Drago leva les yeux vers lui, un léger sourire amer étirant ses lèvres malgré la douleur.
— Qu'est-ce que tu veux, Greg ? Me tuer ? T'es bien parti pour… murmura-t-il, sa voix cassée mais teintée d'un cynisme défiant.
Pansy lui lança un regard paniqué, murmurant tout bas :
— Arrête, Drago… Ne le provoque pas.
Mais Gregory semblait imperméable à toute tentative d'apaisement.
— Te tuer ? Non, pas encore, répondit-il avec froideur. Je vais te torturer, encore et encore, jusqu'à ce que je sois satisfait.
Drago, soutenu par Pansy, se releva lentement et s'adossa au mur, le visage pâle. Il ne répondit rien, le silence devenant sa seule forme de résistance.
— Tu viendras chez Pansy à chaque fois, poursuivit Gregory, sa voix s'élevant dans une colère démesurée. Tu viendras prendre ta peine, Drago.
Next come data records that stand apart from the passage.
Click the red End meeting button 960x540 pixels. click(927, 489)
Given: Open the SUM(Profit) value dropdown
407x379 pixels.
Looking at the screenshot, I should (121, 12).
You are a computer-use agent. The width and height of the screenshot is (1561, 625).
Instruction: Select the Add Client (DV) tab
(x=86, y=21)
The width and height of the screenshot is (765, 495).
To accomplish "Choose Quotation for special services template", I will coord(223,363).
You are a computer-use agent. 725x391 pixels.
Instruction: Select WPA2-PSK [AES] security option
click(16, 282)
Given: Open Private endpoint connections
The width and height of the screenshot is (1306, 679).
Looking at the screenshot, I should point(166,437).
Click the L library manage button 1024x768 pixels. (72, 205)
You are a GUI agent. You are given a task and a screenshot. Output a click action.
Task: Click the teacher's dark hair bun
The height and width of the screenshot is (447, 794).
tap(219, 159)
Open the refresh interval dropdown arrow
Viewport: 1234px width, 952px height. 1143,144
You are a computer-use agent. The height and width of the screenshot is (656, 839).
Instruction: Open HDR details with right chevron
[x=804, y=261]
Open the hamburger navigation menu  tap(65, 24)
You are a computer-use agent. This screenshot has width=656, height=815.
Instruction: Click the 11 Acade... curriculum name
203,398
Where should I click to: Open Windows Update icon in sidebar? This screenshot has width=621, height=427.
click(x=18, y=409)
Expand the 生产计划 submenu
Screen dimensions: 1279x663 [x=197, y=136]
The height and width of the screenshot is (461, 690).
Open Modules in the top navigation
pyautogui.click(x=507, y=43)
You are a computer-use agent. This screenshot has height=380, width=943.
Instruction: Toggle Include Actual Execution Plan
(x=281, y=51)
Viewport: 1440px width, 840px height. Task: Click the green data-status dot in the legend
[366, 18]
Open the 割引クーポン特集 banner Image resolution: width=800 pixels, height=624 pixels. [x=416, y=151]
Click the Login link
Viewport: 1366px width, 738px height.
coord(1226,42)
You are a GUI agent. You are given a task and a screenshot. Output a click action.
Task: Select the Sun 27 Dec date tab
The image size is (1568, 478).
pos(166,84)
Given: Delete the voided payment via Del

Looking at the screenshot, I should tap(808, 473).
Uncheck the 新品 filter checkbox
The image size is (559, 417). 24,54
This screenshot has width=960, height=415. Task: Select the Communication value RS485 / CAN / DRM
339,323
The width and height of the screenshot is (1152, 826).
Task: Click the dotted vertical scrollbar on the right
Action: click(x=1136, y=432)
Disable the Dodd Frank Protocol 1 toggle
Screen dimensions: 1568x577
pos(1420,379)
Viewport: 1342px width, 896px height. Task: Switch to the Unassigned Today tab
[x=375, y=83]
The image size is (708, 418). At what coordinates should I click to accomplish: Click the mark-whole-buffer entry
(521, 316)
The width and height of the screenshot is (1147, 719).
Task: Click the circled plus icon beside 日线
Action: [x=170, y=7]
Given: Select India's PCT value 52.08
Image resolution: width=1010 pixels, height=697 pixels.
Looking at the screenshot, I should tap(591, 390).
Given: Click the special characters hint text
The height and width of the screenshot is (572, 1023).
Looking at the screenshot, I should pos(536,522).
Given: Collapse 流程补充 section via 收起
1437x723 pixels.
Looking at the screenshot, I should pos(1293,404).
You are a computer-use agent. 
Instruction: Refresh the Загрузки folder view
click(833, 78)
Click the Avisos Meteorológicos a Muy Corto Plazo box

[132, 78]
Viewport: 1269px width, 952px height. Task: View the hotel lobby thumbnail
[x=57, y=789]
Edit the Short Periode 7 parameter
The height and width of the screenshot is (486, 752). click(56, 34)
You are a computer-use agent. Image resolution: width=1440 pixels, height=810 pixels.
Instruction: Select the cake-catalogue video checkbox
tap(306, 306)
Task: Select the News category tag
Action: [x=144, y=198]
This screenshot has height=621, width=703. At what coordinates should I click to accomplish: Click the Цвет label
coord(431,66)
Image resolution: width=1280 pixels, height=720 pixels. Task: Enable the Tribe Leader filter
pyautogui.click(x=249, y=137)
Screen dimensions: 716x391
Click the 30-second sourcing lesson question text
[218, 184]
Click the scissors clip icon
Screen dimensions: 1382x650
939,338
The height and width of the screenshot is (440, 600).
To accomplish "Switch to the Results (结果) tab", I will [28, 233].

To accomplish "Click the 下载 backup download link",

Et si tu ne viens pas, c'est Pansy qui prendra à ta place !
Pansy sursauta, la menace la frappant comme un coup de fouet. Elle ouvrit la bouche pour protester, mais aucun mot n'en sortit.
— Et si tu me dénonces aux Aurors, Drago… continua Gregory, ses yeux brûlant de rage. Je te retrouverai. Je tuerai tes parents et tout ceux que tu aimes. Tu entends ?! Tout !
Drago soutint son regard avec une expression lourde de fatigue et de tristesse. Malgré la haine qui l'écrasait, il ressentit une profonde pitié pour Gregory. Ce n'était plus l'adolescent maladroit et loyal qu'il avait connu à Poudlard. Azkaban avait tout détruit en lui. Gregory n'était plus qu'une ombre, une masse informe de colère et de douleur.

Et Drago savait, au fond de lui, qu'il en était en partie responsable. C'était lui qui l'avait entraîné sur ce chemin funeste. Lui qui, dès leur première année, avait dirigé Vincent, Gregory, et même Pansy vers des choix qu'ils n'auraient jamais dû faire.
— Pas la peine de hurler, Greg, répondit-il finalement, d'une voix éteinte. Je viendrai. Autant de fois qu'il le faudra. Autant de fois que tu le jugeras nécessaire.
Gregory parut décontenancé un instant, mais il se ressaisit rapidement, serrant la mâchoire.
— Pour que je te pardonne ? cracha-t-il. Tu rêves.
— Pas pour ça, murmura Drago. Pour que tu t'apaises.
Son regard, fatigué mais sincère, plongea dans celui de Gregory. Ce dernier détourna brusquement les yeux, comme s'il ne supportait plus cette confrontation silencieuse.
— Dégage… lâcha-t-il finalement, la voix tremblante de colère. Rentre chez toi, mais reviens dans sept jours. Oui…Reviens toutes les semaines. Je t'attendrai.

Sans un mot de plus, Drago hocha lentement la tête, les épaules lourdes. Il s'appuya sur Pansy, qui l'aida à quitter la pièce. Gregory, dos à eux, resta immobile, la baguette toujours en main, comme figé dans son propre désespoir.